● **EXTRACT PROVIDED**:
Tuesday, April 24, 2007

It's Just An Illusion...



When I finally learned of French actress Anicée Alvina's untimely death at the age of 53, I also stumbled across this vital piece of information: the book upon which was based one of Miss Alvina's most stunning films (Le Rempart des Béguines) was translated into... The Illusionist!


The Illusionist
Francoise Mallet-Joris
ISBN: 1573442534 - Paperback - Cleis Press - £9.99
Book details
Description:

Bored and lonely, 15-year-old Helene decides to pay a visit to her father's mistress. Within days, she is captivated by Tamara, a Russian emigré whose arts of enchantment include lingering kisses, sudden dismissals, and savage, rapturous reunions. As long as she submits to Tamara, Helene is permitted to stay near her: reading forbidden novels, meeting Tamara's bohemian friends, and learning more "refinements of depravity" than the gossiping matrons of her provincial French town could imagine existed.
Flemish writer Françoise Mallet-Joris was 20 years old in 1951 when her first novel," Le Rempart des Beguines" -- published in English as "The Illusionist" -- created a sensation in France. This contemplative, beautifully written book, with its dark undercurrents of desire, has its origins in "Madame Bovary" and the novels of Colette, and was a precursor to Françoise Sagan's similarly themed "Bonjour Tristesse."



Add to that the fact that the author, Mallet-Joris, reached her personal zénith ((peak)) in the watermark year of 1969...
(As evidenced by the picture here, Mallet-Joris attained her most Jolie state right around then too! Photo Copyright - c. 1969 Marc Garanger/J.P. Ziolo)

● **BRIEF 1**: Translate this sentence from the blog post about The Illusionist into Spanish: "Bored and lonely, 15-year-old Helene decides to pay a visit to her father's mistress."

● **EXTRACTED INFORMATION**:

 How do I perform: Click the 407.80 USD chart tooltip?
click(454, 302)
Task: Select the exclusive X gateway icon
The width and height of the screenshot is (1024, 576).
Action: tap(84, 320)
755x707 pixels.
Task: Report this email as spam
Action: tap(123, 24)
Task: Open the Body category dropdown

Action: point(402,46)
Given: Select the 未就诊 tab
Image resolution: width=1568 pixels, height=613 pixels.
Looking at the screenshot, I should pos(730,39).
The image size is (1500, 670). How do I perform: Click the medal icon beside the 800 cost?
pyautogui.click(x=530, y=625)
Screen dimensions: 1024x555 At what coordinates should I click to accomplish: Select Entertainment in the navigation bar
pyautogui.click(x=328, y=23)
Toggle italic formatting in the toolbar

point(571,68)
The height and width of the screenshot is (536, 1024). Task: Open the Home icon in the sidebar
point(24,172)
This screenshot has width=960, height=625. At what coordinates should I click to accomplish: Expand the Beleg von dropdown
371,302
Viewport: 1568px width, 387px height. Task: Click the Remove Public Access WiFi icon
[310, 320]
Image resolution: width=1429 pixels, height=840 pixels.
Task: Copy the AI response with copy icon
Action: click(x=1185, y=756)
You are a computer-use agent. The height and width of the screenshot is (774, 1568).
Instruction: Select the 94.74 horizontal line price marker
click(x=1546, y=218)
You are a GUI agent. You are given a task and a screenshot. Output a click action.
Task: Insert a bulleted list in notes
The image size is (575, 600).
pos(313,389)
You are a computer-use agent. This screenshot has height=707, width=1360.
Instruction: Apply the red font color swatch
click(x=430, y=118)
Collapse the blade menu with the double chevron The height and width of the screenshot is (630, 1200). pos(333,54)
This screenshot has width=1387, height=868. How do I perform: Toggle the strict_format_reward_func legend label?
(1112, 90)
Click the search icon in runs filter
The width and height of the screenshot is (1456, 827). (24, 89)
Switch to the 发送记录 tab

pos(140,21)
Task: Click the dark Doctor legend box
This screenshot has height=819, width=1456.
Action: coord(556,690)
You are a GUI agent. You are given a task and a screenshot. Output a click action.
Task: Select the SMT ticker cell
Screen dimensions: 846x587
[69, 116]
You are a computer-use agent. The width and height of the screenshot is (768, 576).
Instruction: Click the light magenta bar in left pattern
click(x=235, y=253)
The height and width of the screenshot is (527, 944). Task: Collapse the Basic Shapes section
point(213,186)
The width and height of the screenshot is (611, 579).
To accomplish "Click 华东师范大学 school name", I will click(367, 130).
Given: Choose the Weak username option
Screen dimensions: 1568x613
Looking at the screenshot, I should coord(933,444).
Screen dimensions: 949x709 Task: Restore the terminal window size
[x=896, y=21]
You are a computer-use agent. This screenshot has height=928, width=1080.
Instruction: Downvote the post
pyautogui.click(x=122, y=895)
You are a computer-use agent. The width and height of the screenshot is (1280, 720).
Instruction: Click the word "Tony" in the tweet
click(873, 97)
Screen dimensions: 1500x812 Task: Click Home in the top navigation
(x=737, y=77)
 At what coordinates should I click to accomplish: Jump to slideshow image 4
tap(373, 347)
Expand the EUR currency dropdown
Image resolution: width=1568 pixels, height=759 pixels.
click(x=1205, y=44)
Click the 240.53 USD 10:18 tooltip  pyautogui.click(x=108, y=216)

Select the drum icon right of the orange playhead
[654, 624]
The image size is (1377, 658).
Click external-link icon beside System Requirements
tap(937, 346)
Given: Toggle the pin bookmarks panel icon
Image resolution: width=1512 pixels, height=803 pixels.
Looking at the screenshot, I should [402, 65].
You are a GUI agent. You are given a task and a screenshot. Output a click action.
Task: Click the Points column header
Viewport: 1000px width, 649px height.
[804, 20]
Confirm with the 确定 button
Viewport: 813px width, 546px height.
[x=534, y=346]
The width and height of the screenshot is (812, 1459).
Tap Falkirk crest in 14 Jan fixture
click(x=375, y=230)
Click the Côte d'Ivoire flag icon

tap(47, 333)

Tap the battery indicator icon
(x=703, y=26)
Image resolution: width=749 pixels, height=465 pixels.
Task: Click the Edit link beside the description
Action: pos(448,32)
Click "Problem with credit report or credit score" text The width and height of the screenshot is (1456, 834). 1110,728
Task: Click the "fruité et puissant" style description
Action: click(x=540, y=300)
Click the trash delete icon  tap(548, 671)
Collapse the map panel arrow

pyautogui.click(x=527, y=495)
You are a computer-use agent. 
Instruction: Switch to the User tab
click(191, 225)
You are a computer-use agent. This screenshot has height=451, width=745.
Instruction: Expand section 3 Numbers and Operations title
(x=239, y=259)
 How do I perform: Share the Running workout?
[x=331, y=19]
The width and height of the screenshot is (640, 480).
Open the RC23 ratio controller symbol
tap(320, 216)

● **BRIEF 2**: Copy these lines from the entries verbatim: begin at the line that has "Given: Choose the Weak username option" and stop after the line that has "tap(373, 347)".

● **WORKED SOLUTION 1**: Aburrida y sola, Helene, de 15 años, decide visitar a la amante de su padre.

● **WORKED SOLUTION 2**:
Given: Choose the Weak username option
Screen dimensions: 1568x613
Looking at the screenshot, I should coord(933,444).
Screen dimensions: 949x709 Task: Restore the terminal window size
[x=896, y=21]
You are a computer-use agent. This screenshot has height=928, width=1080.
Instruction: Downvote the post
pyautogui.click(x=122, y=895)
You are a computer-use agent. The width and height of the screenshot is (1280, 720).
Instruction: Click the word "Tony" in the tweet
click(873, 97)
Screen dimensions: 1500x812 Task: Click Home in the top navigation
(x=737, y=77)
 At what coordinates should I click to accomplish: Jump to slideshow image 4
tap(373, 347)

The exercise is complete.